Se eu fizesse a letra, você me daria o tom? Acredito que assim surgiria daqui esta música que nos bastaria, seríamos assim som e letra, porta do céu, vasculho dos infernos pessoais , entulhos humanos, arcanos...Arcanos! Isso! Arcanos...Você me daria uma canção pela qual viver e sublimar a minha humana condição? Porque tenho tanta busca lacrada nos porões da minha mente, tanto mapa de felicidade rascunhado na solidão de minha ânsia demente, papéis a cumprir (até bem projetados), mas tudo racional por demais...sequei a planta do amor por falta de tempo e excesso de zelo, tomei chá da raiz da amargura do crer-me só. Daí a urgência desta canção que me arrebatará de mim, que me salvará de meus pensamentos recorrentes, que me dará algum alento e me acolherá com uma certa misericórdia, mesmo! Então, eu pergunto de novo à você: se eu gestar a emoção, e se eu fizer a letra, e se eu parir a palavra oculta, você me faz esta canção que, finalmente, me deixará dormir o sonho dos perdoados?

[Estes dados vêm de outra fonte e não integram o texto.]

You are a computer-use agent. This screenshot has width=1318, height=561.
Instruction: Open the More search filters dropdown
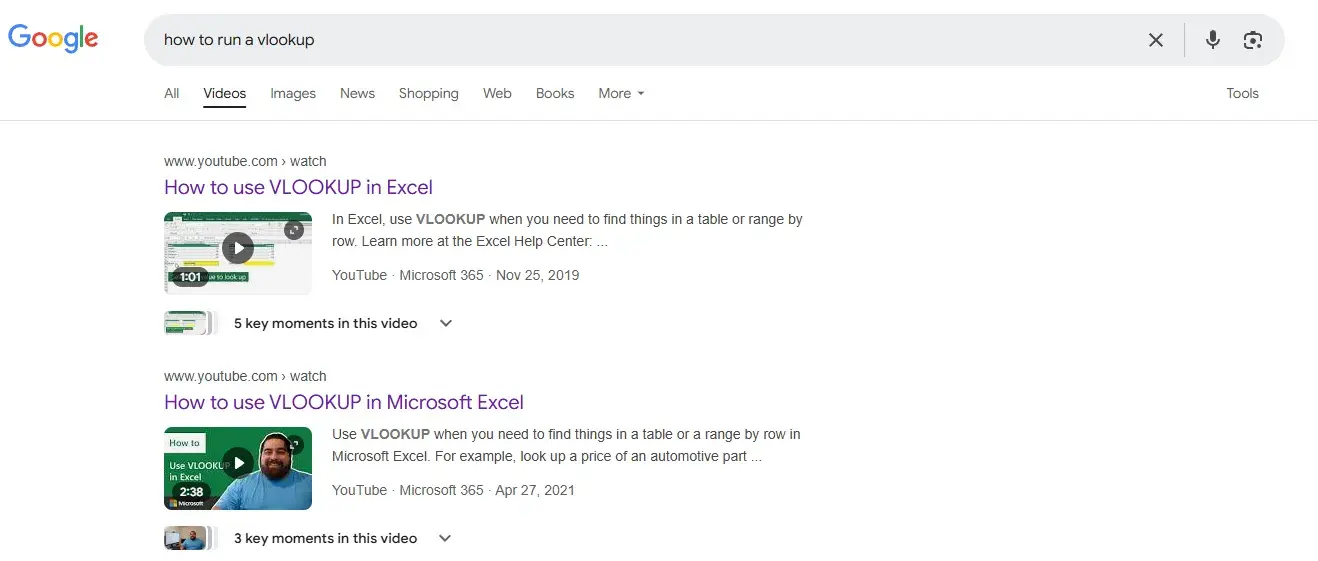point(621,93)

segunda-feira, 21 de maio de 2012

E porque o amor me chamou e ouvi sua voz dentro do meu peito, eu já não respiro mais em falsete: completamente tomada, me alimento de alvoradas novas. E porque o amor me chamava eu deixei para trás lágrimas sem conta e tornei-me semeadora de desejos e sonhos outros. E Porque me chama o amor, eu percebo gentes que lá antes não havia e meu rosto é o rosto de qualquer homem que sonha e luta e cresce e morre. Por que me chamaria o amor,
se eu não tivesse ouvidos para ouvi-lo? Em sua sabedoria o amor vislumbra os corações que tem fome e sede de vida.

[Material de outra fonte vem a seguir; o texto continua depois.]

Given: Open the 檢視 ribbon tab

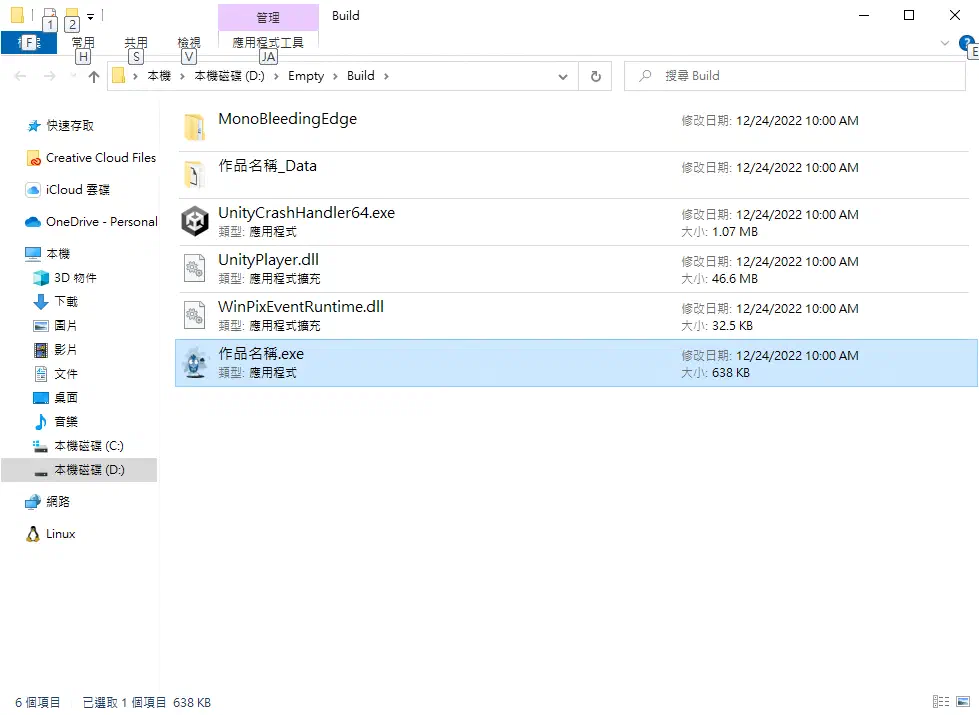Looking at the screenshot, I should (189, 42).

quarta-feira, 9 de maio de 2012

gravidade

Não há terra o bastante para me manter no chão. Gravito em torno de mim e das coisas todas, como se fora um planeta em convulsões. Ardo sem sol. E as chuvas já me deixaram há tempos. Dentro dos dias, sigo o roteiro esperado. Dentro das horas, a rotina me come com lentidão e de forma insana. Passo por homens que não reconheço e isso não me comove ou impulsiona para eles. Somos todos estrangeiros que coabitam, cada um carregando sua bagagem incógnita, pesada, permanente. Minha ausência de gravidade é uma ponte para fora da loucura que é estar. Sonho, ainda de olhos abertos, ao longo dos fatos, das fotos, das fissuras na alma. E esta minha sensação de que vou correndo para lugar nenhum, junto deste "gado" que me cerca, é que me faz verter ainda alguma lágrima. Preciso, com inexorável urgência, resgatar a minha humanidade.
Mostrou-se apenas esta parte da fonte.